Task: Could you rewrite only the data starting at the line containing "565x617 pixels." and ending at the line containing "This screenshot has height=620, width=1350.", replacing "Agriculture" with "Finance" and leaving everything else unchanged?

───── Material

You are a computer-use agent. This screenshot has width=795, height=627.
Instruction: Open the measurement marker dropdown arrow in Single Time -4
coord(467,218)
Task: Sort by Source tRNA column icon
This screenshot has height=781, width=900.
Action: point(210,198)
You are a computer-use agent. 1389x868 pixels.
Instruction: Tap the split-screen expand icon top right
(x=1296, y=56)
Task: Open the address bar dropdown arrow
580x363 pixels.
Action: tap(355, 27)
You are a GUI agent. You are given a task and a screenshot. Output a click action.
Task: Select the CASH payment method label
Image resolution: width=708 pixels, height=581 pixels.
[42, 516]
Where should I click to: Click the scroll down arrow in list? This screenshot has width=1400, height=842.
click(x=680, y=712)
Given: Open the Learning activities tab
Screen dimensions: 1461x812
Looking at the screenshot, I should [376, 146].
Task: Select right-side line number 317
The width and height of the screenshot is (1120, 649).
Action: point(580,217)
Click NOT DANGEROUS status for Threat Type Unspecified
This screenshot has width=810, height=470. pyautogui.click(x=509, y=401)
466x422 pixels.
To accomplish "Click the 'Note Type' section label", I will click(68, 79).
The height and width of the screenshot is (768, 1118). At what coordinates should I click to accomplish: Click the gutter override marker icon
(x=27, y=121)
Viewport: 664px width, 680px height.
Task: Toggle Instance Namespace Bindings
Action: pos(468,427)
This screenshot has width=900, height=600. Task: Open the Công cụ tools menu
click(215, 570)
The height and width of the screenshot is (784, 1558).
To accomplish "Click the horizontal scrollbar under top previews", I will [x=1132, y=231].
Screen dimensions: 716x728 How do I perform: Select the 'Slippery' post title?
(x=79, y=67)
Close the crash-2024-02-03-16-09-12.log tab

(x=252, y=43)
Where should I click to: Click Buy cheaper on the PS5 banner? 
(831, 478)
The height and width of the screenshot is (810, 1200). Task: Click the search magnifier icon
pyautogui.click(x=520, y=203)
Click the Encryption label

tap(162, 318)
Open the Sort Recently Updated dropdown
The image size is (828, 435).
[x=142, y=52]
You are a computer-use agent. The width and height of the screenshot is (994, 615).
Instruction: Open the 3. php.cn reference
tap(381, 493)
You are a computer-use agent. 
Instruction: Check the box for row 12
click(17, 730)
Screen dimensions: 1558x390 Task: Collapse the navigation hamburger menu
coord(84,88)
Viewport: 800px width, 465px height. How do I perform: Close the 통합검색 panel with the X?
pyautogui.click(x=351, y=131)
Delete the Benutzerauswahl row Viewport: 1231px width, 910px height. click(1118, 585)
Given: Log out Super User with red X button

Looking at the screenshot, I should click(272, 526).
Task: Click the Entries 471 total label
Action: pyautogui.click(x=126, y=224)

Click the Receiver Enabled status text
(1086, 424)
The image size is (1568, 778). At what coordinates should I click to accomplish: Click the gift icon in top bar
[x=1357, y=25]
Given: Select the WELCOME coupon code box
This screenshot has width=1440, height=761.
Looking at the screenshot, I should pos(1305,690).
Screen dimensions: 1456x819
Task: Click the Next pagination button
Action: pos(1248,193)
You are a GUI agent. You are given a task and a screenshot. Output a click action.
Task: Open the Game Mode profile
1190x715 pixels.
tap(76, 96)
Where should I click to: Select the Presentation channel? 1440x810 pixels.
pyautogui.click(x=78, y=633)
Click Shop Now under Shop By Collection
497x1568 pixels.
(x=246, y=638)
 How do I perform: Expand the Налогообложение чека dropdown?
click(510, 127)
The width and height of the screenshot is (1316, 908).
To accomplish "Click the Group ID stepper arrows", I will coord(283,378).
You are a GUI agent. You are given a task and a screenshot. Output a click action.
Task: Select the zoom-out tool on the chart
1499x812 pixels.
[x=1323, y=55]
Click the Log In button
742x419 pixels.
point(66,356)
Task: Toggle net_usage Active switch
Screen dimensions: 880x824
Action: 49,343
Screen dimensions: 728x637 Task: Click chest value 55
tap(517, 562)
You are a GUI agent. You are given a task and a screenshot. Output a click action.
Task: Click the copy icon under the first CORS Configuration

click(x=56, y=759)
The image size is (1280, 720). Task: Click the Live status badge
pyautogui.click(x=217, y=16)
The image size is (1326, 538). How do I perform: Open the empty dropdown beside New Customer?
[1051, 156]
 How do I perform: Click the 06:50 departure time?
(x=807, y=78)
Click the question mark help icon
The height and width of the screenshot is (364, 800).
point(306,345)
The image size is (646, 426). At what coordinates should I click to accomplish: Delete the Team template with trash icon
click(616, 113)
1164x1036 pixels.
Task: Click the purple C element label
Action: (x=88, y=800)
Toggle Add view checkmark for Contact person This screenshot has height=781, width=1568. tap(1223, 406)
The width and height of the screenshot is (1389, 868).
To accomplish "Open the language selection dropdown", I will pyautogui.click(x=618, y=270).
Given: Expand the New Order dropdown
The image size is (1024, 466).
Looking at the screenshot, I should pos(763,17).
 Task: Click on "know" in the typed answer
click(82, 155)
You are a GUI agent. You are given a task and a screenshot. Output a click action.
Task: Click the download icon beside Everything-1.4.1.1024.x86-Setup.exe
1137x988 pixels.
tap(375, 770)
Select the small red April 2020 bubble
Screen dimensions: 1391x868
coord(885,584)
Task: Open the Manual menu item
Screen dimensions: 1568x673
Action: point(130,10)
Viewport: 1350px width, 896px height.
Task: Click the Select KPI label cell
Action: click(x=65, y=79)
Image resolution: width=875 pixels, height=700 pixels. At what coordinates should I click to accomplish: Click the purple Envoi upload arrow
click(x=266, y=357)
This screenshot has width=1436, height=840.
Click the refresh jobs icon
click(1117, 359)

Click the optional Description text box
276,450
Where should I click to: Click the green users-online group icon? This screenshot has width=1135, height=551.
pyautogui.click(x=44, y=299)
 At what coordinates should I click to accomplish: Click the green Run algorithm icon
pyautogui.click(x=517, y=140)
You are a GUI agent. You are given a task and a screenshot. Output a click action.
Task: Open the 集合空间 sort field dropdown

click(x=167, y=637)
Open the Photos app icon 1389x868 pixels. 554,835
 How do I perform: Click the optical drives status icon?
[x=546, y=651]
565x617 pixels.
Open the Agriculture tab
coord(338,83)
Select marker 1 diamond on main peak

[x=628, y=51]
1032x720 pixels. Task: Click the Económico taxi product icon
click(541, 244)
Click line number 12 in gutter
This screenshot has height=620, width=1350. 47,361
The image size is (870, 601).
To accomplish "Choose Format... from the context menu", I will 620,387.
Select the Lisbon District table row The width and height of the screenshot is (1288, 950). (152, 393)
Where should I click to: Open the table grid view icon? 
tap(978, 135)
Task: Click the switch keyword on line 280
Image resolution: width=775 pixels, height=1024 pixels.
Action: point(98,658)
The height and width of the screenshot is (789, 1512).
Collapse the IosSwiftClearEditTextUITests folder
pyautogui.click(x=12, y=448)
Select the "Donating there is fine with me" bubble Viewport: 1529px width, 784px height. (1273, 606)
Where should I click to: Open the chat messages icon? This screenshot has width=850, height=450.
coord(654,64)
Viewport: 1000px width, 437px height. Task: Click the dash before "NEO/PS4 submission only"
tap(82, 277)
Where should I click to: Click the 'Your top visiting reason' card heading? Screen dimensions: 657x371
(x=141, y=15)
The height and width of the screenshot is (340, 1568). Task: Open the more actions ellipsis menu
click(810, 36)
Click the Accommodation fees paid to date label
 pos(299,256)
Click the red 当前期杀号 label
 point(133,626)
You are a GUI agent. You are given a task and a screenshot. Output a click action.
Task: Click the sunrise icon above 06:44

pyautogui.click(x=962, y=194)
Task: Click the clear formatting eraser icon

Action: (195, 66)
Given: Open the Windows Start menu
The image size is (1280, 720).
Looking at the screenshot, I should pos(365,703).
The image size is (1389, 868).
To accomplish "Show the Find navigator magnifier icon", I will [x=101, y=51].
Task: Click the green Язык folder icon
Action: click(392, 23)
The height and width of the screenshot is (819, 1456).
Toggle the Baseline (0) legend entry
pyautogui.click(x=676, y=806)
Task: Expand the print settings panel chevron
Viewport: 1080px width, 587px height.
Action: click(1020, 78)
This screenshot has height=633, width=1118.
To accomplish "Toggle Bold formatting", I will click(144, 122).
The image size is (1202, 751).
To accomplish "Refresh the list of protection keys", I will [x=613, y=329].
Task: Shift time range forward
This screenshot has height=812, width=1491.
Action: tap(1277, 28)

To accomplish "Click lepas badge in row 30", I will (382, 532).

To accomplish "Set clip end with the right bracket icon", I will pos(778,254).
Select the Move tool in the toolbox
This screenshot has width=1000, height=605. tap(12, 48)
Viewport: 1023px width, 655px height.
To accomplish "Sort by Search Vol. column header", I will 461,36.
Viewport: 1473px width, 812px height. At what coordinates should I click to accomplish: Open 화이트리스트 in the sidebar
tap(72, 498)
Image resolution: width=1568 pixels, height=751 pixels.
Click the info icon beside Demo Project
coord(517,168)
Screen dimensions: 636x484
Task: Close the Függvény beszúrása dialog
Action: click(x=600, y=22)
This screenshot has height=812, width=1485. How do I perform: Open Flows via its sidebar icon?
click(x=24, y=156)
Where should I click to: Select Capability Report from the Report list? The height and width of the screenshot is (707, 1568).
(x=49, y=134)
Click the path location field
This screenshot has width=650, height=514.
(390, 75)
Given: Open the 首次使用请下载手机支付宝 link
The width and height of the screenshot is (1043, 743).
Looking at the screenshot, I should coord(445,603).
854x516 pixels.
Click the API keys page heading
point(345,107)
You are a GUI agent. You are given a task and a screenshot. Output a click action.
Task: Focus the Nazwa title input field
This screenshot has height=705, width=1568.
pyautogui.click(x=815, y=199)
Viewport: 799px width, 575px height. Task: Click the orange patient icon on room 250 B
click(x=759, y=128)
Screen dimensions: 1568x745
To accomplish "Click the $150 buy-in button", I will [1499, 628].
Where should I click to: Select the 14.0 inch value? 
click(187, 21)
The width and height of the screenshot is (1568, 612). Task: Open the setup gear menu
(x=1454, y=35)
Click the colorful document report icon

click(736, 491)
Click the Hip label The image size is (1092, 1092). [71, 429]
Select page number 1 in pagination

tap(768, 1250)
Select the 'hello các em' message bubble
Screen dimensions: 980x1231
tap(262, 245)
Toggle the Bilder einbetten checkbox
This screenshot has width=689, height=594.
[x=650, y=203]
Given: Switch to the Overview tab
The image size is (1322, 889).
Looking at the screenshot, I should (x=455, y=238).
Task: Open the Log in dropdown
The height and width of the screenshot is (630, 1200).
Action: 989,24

──────────

Response below:
565x617 pixels.
Open the Finance tab
coord(338,83)
Select marker 1 diamond on main peak

[x=628, y=51]
1032x720 pixels. Task: Click the Económico taxi product icon
click(541, 244)
Click line number 12 in gutter
This screenshot has height=620, width=1350. 47,361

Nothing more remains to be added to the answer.